| WORK REQUIRED |
Could you return only the lines that run from the line with "The image size is (1591, 2324)." through the final line of the data, exactly as they stand?
● ● ● ● ●
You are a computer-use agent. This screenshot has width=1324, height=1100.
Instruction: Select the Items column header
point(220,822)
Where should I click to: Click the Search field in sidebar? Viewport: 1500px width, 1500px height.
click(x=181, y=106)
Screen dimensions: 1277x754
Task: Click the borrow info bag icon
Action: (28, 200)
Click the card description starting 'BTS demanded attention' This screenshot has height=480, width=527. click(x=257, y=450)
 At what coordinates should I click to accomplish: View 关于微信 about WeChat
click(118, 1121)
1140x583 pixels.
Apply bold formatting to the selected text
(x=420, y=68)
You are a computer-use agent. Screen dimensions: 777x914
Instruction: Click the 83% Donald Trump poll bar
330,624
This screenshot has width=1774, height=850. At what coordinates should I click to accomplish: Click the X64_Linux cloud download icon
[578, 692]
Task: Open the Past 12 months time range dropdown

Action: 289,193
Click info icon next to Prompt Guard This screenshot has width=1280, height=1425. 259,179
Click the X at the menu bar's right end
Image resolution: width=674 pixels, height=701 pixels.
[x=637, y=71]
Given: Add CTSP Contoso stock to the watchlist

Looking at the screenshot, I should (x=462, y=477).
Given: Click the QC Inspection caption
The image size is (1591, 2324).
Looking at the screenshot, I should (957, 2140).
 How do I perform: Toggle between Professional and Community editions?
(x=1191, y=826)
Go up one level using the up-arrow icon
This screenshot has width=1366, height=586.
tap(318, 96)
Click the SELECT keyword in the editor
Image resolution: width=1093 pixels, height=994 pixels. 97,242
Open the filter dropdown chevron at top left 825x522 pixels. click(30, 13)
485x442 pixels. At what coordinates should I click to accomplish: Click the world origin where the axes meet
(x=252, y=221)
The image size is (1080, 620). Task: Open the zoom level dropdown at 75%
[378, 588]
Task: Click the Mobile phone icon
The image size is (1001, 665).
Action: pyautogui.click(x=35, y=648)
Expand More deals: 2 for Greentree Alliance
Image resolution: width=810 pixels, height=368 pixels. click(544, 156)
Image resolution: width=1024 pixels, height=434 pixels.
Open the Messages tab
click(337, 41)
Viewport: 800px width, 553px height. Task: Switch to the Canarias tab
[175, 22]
● ● ● ● ●
| SOLUTION FOR THIS EXERCISE |
The image size is (1591, 2324).
Looking at the screenshot, I should (957, 2140).
 How do I perform: Toggle between Professional and Community editions?
(x=1191, y=826)
Go up one level using the up-arrow icon
This screenshot has width=1366, height=586.
tap(318, 96)
Click the SELECT keyword in the editor
Image resolution: width=1093 pixels, height=994 pixels. 97,242
Open the filter dropdown chevron at top left 825x522 pixels. click(30, 13)
485x442 pixels. At what coordinates should I click to accomplish: Click the world origin where the axes meet
(x=252, y=221)
The image size is (1080, 620). Task: Open the zoom level dropdown at 75%
[378, 588]
Task: Click the Mobile phone icon
The image size is (1001, 665).
Action: pyautogui.click(x=35, y=648)
Expand More deals: 2 for Greentree Alliance
Image resolution: width=810 pixels, height=368 pixels. click(544, 156)
Image resolution: width=1024 pixels, height=434 pixels.
Open the Messages tab
click(337, 41)
Viewport: 800px width, 553px height. Task: Switch to the Canarias tab
[175, 22]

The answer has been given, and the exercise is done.